_Aim_
Repeat each of the lines below word for word, omitting none and altering nothing.

** begin Input **

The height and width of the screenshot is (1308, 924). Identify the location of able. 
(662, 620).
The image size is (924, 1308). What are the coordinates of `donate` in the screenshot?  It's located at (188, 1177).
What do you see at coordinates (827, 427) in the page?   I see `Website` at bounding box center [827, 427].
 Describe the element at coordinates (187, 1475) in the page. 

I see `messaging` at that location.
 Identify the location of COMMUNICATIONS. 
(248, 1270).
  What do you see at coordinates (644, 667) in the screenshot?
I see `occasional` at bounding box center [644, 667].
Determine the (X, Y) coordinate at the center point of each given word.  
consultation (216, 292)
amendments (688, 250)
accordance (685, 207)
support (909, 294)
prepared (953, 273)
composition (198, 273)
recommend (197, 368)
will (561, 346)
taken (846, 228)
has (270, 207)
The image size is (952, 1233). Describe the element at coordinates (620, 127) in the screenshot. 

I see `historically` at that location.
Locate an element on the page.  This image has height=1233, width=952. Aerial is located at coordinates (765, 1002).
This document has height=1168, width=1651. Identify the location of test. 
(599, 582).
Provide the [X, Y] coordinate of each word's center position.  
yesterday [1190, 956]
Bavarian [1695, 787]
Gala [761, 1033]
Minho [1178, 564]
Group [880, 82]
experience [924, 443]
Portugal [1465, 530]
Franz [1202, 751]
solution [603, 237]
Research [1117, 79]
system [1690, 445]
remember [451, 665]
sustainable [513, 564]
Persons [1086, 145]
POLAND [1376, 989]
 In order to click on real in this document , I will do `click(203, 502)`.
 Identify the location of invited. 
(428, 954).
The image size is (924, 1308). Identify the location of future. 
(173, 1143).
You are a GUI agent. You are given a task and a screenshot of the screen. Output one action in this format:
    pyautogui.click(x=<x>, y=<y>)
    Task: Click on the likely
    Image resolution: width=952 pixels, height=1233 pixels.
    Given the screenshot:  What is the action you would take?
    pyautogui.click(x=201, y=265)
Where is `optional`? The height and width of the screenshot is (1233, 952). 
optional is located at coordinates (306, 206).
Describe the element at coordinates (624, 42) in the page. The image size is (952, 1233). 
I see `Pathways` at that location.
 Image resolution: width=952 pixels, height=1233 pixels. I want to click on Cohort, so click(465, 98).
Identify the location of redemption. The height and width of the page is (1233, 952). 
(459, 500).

** end Input **

_Task output_
The height and width of the screenshot is (1308, 924). Identify the location of able. 
(662, 620).
The image size is (924, 1308). What are the coordinates of `donate` in the screenshot?  It's located at (188, 1177).
What do you see at coordinates (827, 427) in the page?   I see `Website` at bounding box center [827, 427].
 Describe the element at coordinates (187, 1475) in the page. 

I see `messaging` at that location.
 Identify the location of COMMUNICATIONS. 
(248, 1270).
  What do you see at coordinates (644, 667) in the screenshot?
I see `occasional` at bounding box center [644, 667].
Determine the (X, Y) coordinate at the center point of each given word.  
consultation (216, 292)
amendments (688, 250)
accordance (685, 207)
support (909, 294)
prepared (953, 273)
composition (198, 273)
recommend (197, 368)
will (561, 346)
taken (846, 228)
has (270, 207)
The image size is (952, 1233). Describe the element at coordinates (620, 127) in the screenshot. 

I see `historically` at that location.
Locate an element on the page.  This image has height=1233, width=952. Aerial is located at coordinates (765, 1002).
This document has height=1168, width=1651. Identify the location of test. 
(599, 582).
Provide the [X, Y] coordinate of each word's center position.  
yesterday [1190, 956]
Bavarian [1695, 787]
Gala [761, 1033]
Minho [1178, 564]
Group [880, 82]
experience [924, 443]
Portugal [1465, 530]
Franz [1202, 751]
solution [603, 237]
Research [1117, 79]
system [1690, 445]
remember [451, 665]
sustainable [513, 564]
Persons [1086, 145]
POLAND [1376, 989]
 In order to click on real in this document , I will do `click(203, 502)`.
 Identify the location of invited. 
(428, 954).
The image size is (924, 1308). Identify the location of future. 
(173, 1143).
You are a GUI agent. You are given a task and a screenshot of the screen. Output one action in this format:
    pyautogui.click(x=<x>, y=<y>)
    Task: Click on the likely
    Image resolution: width=952 pixels, height=1233 pixels.
    Given the screenshot:  What is the action you would take?
    pyautogui.click(x=201, y=265)
Where is `optional`? The height and width of the screenshot is (1233, 952). 
optional is located at coordinates (306, 206).
Describe the element at coordinates (624, 42) in the page. The image size is (952, 1233). 
I see `Pathways` at that location.
 Image resolution: width=952 pixels, height=1233 pixels. I want to click on Cohort, so click(465, 98).
Identify the location of redemption. The height and width of the page is (1233, 952). 
(459, 500).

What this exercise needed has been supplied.